Work to complete: Keep every line of the data below that has the string "taskbar" and present those lines.

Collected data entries
BEGIN

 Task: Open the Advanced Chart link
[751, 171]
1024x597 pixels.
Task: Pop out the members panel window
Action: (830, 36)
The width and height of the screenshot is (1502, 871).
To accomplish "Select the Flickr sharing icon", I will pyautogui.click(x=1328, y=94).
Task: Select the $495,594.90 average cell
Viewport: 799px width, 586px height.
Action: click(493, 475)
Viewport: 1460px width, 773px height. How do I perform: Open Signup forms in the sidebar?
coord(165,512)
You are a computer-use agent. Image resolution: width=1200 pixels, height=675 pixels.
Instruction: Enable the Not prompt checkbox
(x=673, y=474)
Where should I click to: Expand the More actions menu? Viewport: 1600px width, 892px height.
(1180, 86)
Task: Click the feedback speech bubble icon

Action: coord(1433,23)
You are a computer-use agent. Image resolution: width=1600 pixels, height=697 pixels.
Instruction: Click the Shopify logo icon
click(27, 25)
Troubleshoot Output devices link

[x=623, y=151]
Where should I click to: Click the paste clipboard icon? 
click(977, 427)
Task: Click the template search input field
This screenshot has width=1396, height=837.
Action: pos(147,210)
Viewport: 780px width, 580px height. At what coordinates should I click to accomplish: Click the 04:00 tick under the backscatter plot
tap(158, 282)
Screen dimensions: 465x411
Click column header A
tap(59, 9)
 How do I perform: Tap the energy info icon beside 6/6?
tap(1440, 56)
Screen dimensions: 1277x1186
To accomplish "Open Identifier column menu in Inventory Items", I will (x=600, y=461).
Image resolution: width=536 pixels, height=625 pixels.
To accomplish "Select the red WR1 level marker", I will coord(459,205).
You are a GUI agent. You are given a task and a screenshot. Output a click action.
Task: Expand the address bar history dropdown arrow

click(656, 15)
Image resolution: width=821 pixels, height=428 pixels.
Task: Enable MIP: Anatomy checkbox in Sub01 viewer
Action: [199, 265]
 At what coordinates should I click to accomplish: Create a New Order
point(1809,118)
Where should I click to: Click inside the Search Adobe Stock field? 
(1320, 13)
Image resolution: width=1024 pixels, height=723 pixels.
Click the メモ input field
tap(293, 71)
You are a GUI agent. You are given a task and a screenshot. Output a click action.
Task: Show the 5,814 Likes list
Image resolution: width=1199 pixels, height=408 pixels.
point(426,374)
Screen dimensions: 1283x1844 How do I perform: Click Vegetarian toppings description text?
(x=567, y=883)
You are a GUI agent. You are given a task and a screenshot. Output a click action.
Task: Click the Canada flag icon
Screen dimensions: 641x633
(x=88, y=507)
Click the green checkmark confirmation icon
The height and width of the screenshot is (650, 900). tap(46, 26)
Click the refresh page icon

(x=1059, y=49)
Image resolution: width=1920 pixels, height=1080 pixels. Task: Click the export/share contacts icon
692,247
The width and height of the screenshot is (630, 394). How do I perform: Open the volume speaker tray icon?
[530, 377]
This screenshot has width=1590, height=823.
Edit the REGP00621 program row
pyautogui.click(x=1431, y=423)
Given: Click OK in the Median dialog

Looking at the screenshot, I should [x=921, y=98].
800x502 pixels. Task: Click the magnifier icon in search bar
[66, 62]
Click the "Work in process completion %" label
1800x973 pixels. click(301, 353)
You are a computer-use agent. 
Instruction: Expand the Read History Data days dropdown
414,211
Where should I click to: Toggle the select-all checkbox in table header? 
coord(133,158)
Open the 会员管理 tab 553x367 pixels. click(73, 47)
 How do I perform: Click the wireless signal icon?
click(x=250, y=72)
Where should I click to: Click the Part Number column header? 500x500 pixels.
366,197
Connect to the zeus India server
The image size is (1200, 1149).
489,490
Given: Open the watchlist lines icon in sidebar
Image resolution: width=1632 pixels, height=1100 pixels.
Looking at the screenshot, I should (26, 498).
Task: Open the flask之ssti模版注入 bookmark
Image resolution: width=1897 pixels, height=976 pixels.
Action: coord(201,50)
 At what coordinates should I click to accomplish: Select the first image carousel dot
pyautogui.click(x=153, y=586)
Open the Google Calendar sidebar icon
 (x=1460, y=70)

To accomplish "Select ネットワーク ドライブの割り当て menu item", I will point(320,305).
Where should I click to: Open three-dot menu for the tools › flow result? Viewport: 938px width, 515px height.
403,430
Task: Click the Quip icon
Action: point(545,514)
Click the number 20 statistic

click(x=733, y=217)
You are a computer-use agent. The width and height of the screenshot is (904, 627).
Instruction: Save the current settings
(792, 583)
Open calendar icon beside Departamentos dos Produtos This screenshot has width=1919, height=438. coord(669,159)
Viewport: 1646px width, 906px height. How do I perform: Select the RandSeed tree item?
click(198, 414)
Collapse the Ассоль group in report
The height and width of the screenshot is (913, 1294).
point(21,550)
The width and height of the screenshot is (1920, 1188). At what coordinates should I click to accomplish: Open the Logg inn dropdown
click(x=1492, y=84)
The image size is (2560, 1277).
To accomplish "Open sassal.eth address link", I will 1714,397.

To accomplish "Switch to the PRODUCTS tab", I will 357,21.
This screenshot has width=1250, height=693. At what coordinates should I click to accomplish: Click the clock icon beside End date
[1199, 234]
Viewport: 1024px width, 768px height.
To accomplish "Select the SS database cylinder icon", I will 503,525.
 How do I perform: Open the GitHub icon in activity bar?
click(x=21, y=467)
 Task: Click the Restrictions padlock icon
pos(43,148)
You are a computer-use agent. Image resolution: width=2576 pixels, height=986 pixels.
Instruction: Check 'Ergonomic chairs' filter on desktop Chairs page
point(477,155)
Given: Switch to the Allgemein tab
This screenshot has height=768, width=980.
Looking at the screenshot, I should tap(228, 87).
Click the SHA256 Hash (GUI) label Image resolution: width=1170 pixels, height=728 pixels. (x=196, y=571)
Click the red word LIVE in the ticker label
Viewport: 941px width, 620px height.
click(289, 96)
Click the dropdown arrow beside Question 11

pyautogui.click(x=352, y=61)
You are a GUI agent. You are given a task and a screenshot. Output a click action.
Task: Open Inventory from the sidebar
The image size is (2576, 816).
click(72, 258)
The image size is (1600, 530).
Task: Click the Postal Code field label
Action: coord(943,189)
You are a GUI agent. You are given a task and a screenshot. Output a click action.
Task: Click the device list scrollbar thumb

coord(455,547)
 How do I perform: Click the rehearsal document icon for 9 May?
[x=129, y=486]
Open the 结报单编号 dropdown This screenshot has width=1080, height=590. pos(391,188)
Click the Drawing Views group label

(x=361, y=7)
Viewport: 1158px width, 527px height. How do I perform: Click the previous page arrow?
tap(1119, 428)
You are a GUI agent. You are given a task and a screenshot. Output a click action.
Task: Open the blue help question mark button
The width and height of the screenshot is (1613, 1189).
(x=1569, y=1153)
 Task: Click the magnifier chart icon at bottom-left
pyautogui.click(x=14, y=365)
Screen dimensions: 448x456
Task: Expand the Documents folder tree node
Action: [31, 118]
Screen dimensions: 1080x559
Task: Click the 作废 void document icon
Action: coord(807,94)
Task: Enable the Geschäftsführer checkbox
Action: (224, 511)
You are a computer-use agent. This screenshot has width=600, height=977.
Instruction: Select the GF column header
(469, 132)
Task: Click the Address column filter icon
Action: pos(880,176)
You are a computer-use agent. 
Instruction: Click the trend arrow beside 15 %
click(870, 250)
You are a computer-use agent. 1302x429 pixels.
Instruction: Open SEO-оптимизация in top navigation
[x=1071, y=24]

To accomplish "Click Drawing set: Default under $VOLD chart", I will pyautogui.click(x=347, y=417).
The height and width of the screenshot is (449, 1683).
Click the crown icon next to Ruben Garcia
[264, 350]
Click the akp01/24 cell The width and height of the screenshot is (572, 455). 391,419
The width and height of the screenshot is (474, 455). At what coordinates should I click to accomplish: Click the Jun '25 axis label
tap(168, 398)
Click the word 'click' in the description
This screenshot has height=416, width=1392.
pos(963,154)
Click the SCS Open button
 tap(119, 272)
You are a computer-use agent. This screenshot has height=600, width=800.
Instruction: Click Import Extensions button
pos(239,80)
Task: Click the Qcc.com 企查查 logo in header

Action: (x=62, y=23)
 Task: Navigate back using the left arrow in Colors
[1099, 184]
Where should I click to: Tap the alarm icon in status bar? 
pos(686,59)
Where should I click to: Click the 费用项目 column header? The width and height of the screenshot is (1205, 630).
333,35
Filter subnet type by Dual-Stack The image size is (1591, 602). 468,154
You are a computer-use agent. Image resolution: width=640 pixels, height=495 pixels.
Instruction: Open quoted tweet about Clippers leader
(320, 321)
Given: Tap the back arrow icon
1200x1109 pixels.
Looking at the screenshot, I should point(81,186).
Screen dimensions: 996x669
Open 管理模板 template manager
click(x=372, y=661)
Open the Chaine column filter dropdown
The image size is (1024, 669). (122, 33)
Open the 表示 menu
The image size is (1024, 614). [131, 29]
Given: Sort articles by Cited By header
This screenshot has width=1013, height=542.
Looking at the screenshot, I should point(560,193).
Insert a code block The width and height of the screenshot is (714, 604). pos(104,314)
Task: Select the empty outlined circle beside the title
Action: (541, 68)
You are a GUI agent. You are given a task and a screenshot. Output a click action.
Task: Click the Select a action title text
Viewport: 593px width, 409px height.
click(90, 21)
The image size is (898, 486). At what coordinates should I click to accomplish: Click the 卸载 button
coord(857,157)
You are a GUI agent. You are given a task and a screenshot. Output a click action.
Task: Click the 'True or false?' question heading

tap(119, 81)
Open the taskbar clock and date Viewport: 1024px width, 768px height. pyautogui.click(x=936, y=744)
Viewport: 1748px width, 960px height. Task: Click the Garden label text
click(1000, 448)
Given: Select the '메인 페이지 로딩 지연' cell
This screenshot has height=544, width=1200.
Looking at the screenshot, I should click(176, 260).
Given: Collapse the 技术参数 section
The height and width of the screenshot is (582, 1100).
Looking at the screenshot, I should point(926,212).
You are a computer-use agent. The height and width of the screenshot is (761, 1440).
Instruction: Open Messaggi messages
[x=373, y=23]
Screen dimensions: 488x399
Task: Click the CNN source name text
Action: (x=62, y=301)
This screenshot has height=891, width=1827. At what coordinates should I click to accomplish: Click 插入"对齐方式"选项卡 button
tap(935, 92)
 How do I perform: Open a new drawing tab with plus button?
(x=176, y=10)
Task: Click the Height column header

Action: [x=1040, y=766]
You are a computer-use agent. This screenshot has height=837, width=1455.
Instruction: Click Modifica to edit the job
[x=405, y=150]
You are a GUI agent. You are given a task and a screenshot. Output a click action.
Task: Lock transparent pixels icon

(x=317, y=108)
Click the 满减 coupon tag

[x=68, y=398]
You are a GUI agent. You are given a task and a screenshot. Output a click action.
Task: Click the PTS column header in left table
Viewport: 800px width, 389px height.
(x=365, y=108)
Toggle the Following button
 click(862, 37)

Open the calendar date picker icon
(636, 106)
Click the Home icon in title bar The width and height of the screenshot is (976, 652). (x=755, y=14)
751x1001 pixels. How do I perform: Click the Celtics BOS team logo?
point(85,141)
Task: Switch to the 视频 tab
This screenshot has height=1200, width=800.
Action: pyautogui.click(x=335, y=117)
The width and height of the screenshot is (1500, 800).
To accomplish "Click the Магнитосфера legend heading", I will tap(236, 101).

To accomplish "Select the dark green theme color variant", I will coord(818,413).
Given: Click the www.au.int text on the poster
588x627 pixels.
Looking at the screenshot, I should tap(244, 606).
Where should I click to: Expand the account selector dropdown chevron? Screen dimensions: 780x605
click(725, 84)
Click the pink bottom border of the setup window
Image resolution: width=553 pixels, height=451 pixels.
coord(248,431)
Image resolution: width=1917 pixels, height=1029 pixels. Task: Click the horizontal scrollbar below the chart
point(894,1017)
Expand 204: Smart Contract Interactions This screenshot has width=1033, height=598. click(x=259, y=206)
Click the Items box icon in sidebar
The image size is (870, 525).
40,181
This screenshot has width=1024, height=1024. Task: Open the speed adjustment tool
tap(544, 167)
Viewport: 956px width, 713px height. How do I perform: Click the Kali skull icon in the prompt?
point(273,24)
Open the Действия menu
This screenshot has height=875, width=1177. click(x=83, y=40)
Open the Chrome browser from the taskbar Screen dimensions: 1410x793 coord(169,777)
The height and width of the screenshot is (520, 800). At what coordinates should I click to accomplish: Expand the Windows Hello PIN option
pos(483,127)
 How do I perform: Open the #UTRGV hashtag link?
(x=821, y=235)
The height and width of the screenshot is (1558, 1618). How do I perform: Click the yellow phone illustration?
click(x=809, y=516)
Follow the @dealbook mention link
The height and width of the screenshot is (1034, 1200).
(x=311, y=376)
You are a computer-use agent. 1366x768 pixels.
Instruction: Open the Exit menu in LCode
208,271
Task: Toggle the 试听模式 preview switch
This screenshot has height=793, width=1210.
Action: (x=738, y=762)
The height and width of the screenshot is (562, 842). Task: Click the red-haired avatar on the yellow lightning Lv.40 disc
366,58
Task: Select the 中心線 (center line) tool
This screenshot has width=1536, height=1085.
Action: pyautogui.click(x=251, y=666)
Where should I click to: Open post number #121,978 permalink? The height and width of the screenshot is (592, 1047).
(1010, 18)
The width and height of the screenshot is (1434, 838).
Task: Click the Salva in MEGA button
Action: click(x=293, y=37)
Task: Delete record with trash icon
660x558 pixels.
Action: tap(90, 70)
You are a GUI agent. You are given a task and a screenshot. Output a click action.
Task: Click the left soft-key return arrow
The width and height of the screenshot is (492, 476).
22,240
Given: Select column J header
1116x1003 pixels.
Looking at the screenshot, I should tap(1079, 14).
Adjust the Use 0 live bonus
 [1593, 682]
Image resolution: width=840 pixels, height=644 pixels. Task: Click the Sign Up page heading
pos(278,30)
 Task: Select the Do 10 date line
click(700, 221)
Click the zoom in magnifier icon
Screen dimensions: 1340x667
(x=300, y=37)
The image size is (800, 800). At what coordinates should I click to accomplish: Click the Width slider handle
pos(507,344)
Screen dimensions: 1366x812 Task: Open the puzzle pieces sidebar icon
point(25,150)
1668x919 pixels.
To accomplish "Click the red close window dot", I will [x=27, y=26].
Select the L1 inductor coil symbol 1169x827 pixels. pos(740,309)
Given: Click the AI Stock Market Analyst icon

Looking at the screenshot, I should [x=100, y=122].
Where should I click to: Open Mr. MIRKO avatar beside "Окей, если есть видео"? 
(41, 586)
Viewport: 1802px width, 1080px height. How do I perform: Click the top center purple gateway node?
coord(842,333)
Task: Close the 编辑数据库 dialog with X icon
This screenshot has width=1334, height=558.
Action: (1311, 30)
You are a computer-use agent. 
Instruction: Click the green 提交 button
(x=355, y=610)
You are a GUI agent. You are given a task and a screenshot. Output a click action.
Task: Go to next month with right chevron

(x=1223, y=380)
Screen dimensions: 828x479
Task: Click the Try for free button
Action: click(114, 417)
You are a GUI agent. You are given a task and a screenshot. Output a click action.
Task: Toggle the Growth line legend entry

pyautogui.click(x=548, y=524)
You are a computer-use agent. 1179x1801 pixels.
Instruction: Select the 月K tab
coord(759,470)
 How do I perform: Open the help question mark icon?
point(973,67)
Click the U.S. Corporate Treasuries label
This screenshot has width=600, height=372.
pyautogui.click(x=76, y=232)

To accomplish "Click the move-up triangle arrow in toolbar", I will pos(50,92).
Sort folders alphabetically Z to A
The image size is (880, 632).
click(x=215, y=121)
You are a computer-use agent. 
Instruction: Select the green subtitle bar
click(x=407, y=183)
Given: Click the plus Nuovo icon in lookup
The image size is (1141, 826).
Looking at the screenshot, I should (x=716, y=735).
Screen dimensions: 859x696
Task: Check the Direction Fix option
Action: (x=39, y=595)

END

Answer to the problem:
Open the taskbar clock and date Viewport: 1024px width, 768px height. pyautogui.click(x=936, y=744)
Open the Chrome browser from the taskbar Screen dimensions: 1410x793 coord(169,777)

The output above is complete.